Monday, 18 December 2017
In the oft-quoted sentiment of Voltaire, "To learn who rules over you, simply find out who you are not allowed to criticise." Well, on that basis it has to be islam. But that aside, I’m concerned about the way in which we are handling Brexit. After months of tense wrangling, deprecating descriptions of those who voted to leave, expressions of hostile intent towards a post-Brexit Britain and vainglorious pomposity from the burghers in Brussels, all of a sudden Theresa May is declared a saviour.
Heaping praise on her for her resolve – a characteristic for which she is certainly not known in the UK – the Eurocrats declare themselves ready to treat. I can’t be alone in smelling a rat. The process of the public political debate is, as has been observed by many, like a football game between evenly matched sides; the ball goes back and forth interminably and only after extra time and an unsatisfying penalty shoot-out is a result declared.
But like a rigged game we onlookers watch as open goal after open goal is left unscored. We watch as the arguments of one side are adopted by the other and new meanings are imparted to otherwise clear objectives. We want to leave, we said. This became “You voted for Parliamentary sovereignty”. No, we didn’t, we voted to end our thrall to representatives which no longer represented us. There has been no greater treachery than that of the Labour Party; once the great champions of the working class, now mere champagne swilling theoretical socialists, proposing policy for which few have asked.

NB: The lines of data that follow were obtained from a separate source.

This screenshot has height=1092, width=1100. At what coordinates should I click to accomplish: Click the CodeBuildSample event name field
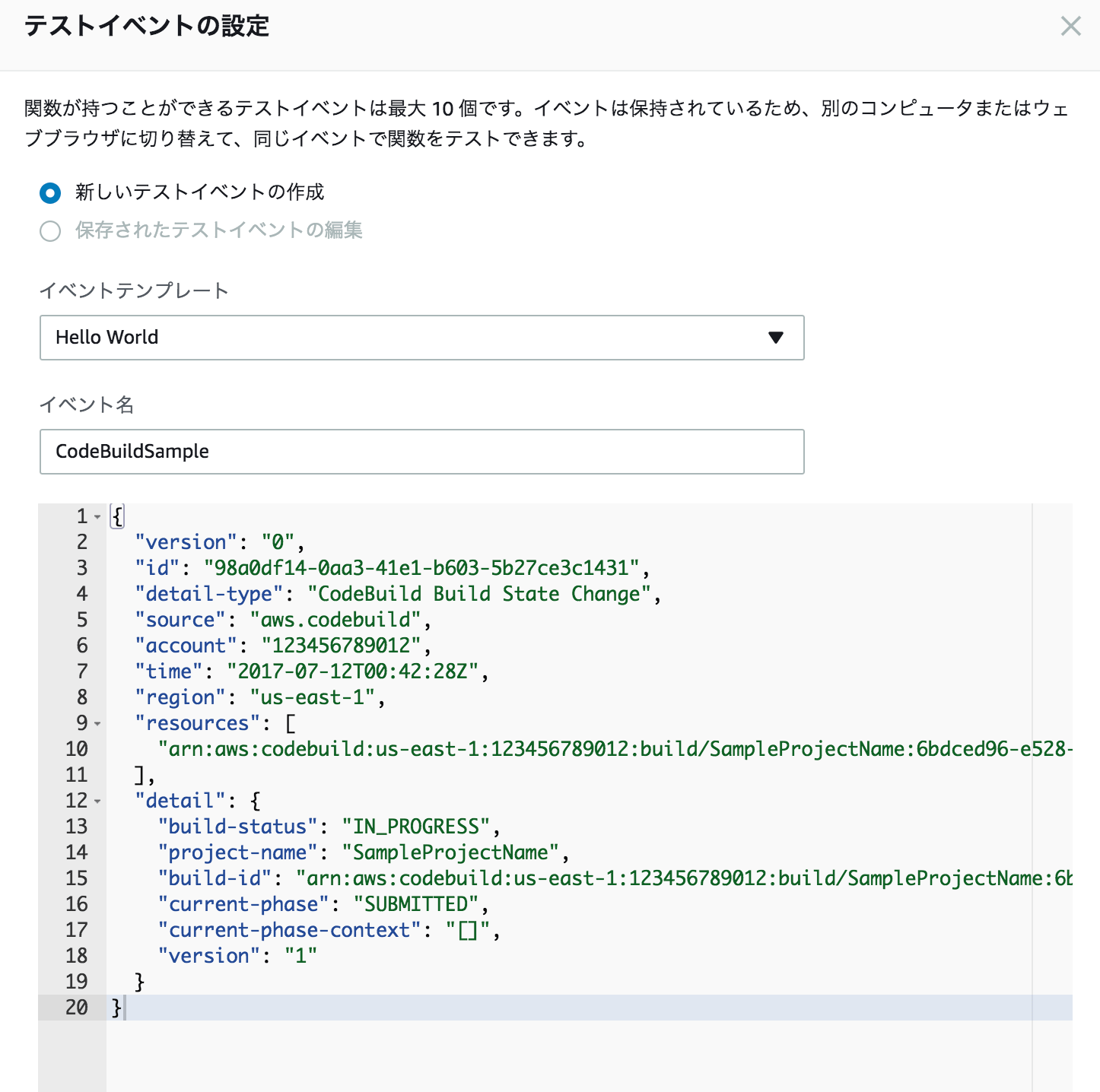tap(421, 452)
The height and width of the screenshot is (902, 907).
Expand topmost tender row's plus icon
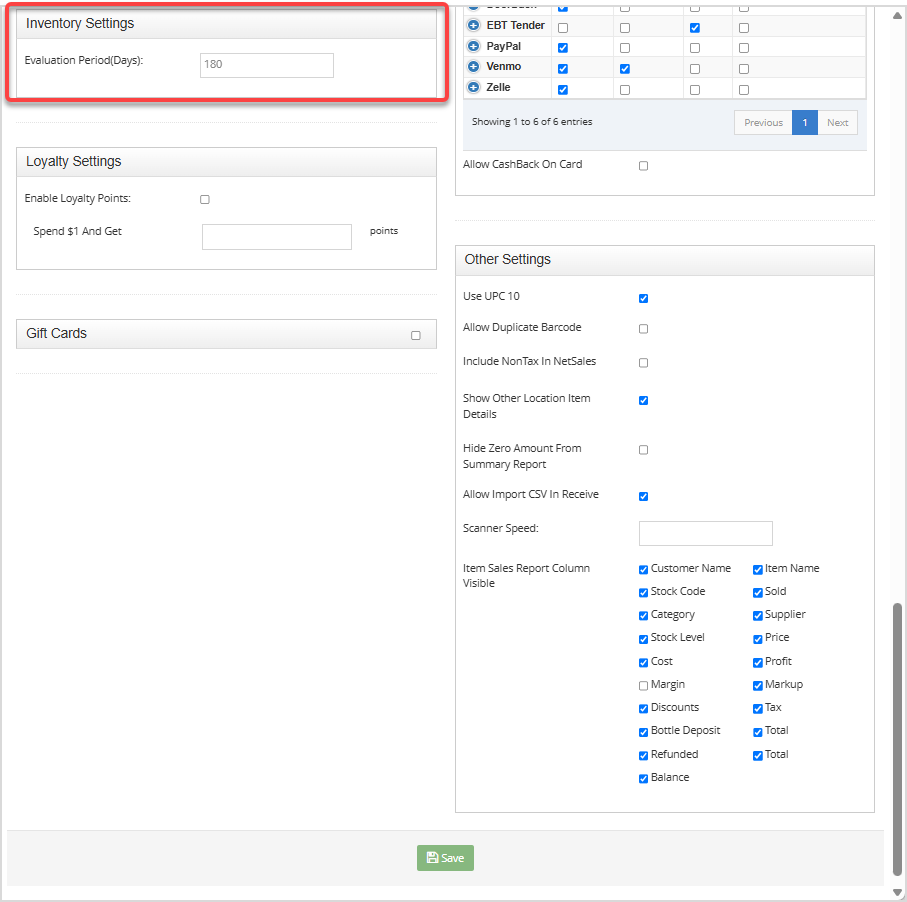pyautogui.click(x=473, y=6)
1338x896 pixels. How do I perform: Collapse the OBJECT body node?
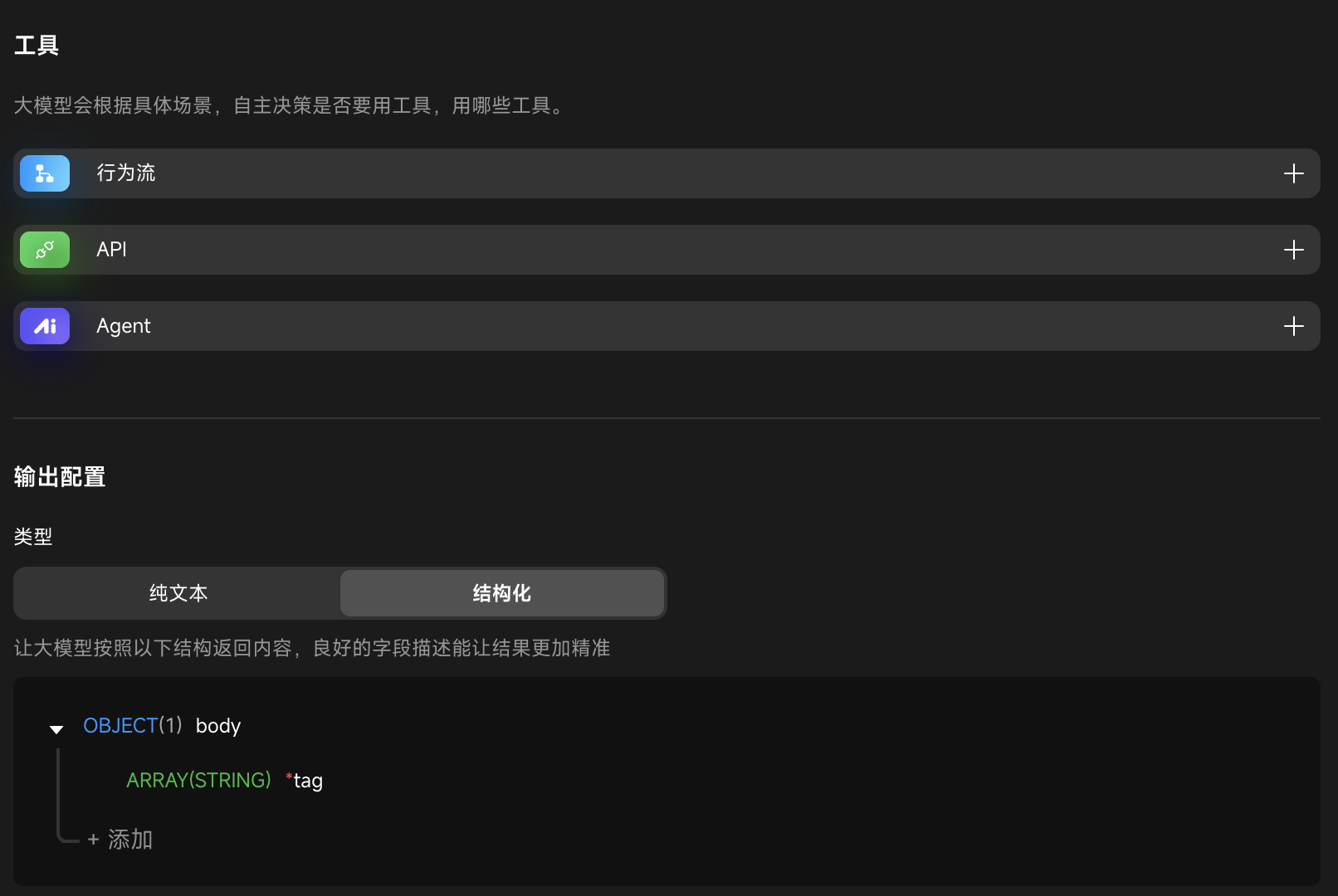coord(56,729)
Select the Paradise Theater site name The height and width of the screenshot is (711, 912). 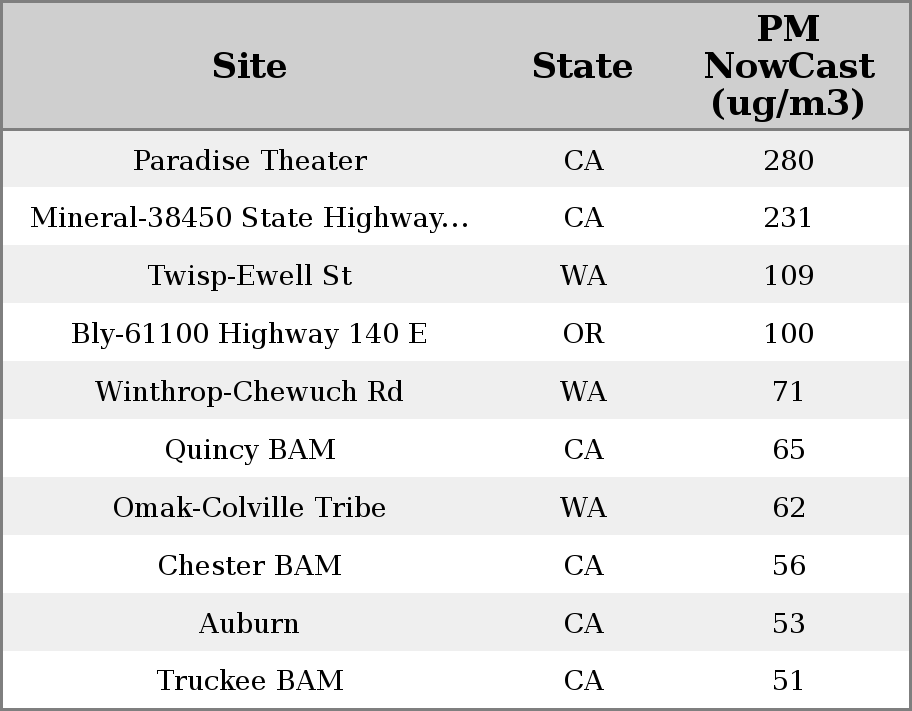(249, 161)
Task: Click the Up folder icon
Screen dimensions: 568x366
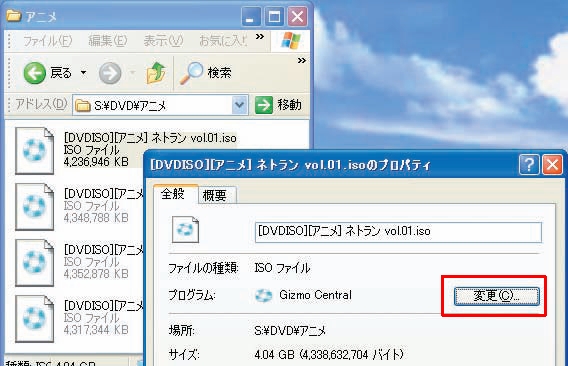Action: tap(156, 73)
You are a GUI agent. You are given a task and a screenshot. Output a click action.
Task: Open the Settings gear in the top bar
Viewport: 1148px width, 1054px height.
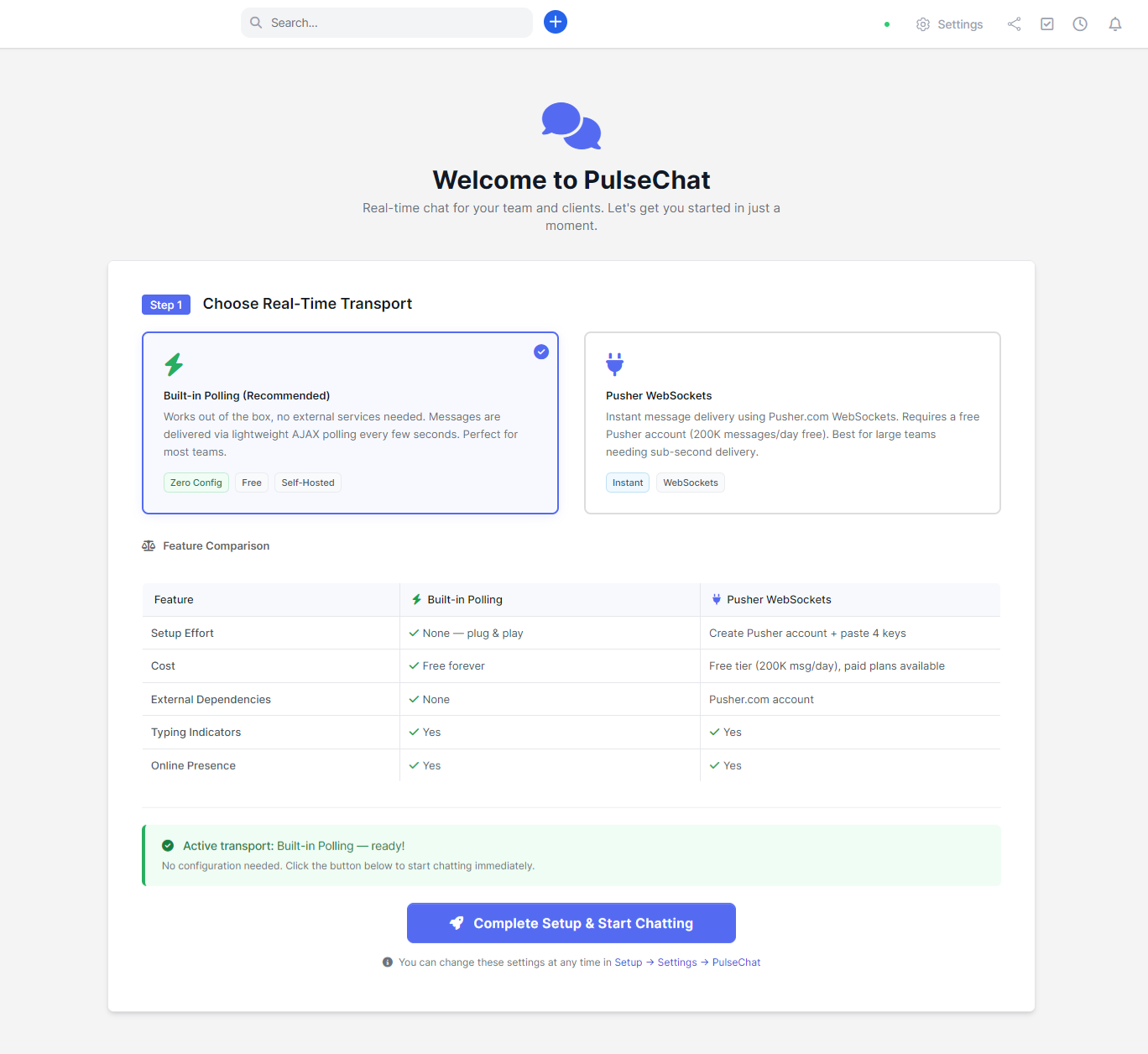[923, 23]
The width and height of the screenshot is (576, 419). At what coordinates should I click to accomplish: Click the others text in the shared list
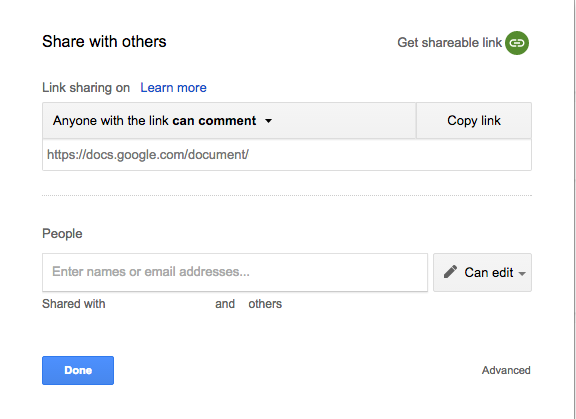pyautogui.click(x=265, y=304)
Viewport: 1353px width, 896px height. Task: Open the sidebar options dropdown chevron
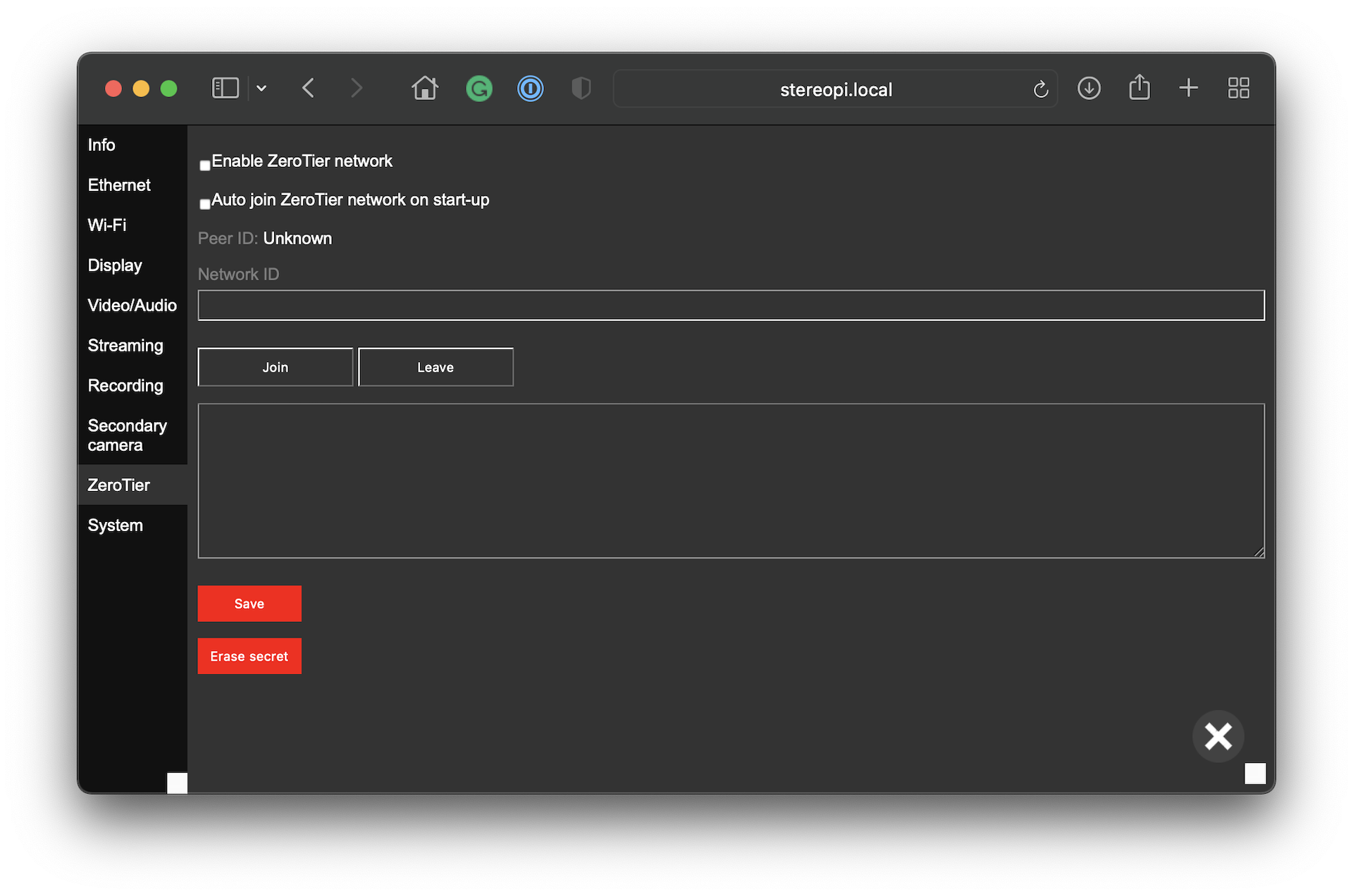(x=261, y=88)
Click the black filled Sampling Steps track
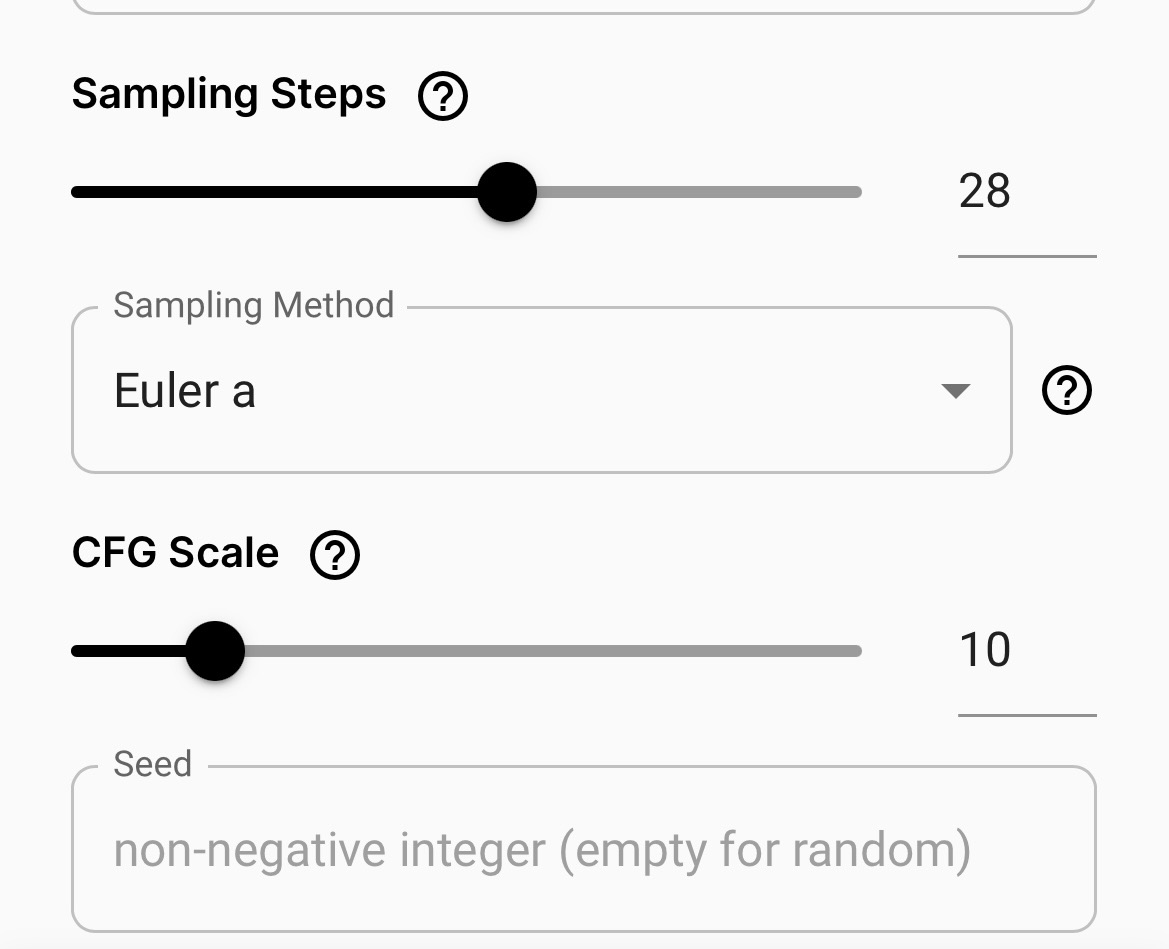This screenshot has height=949, width=1169. (274, 192)
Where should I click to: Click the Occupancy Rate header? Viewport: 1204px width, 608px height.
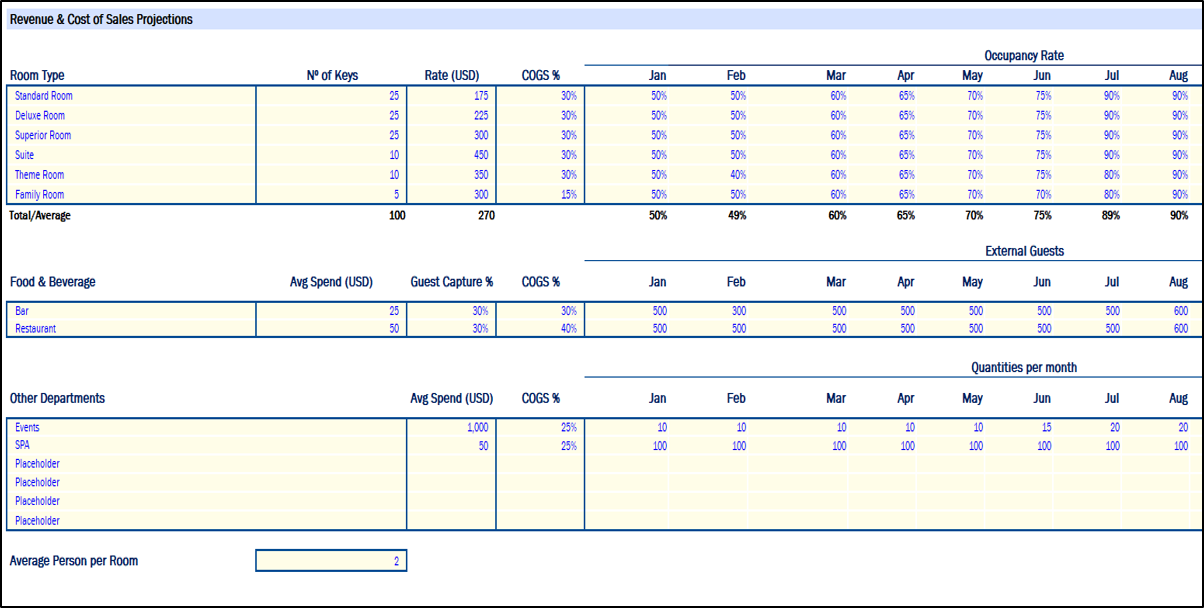tap(1023, 56)
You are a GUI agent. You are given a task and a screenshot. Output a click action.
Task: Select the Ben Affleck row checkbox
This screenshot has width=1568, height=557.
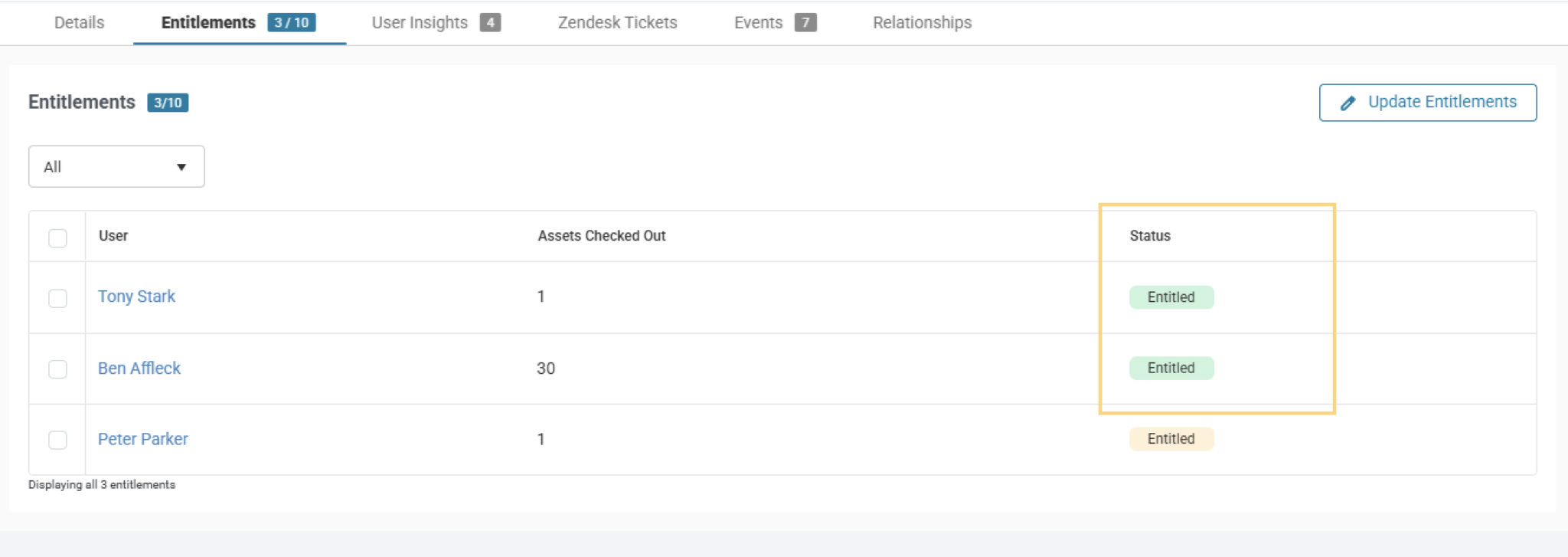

For the many, not the few says Jeremy Corbyn, then swiftly ignores what the many are clamouring for. Meanwhile on the government side we get a great war of words and the repeated assertion that ‘we did not know what we were voting for’. The fictions of hard and soft Brexit have played out in mid-field, the players oblivious to our insistence that the flouted ‘will of the people’ was simply to rid ourselves of EU control. When one gambit fails the team captains appear to collaborate to confect another; thus Ireland now steps in to take a free kick.
And in all this the biggest casualties are truth, honesty, honour, principal, as one after the other is abandoned in favour of weasel words which obscure and obfuscate, delay and detract from the matter at hand. The language of diplomacy, or as we commoners prefer to call it, lying. We are taken for fools and called it openly. Those few in prominent positions who support our cause – the cause, remember, of the majority of working class people of Britain – are attacked and defamed as somehow working against our better interest; their better interest.
I hold in my hand a piece of paper...
The political class is in cahoots, if not by arrangement – for the sake of appearance – then certainly by instinct. They are united in believing that they know better than we who have to live with their decisions. And they are afraid because Brexit was about more than just leaving a sclerotic and corrupt supranational administration; it was about our rejection of the political status quo. They see their power base quiver and crumble and fight like tigers to keep it. Were Voltaire alive today he would be able to coin another bon mot: To know who they fear, simply find out who they are allowed to denigrate.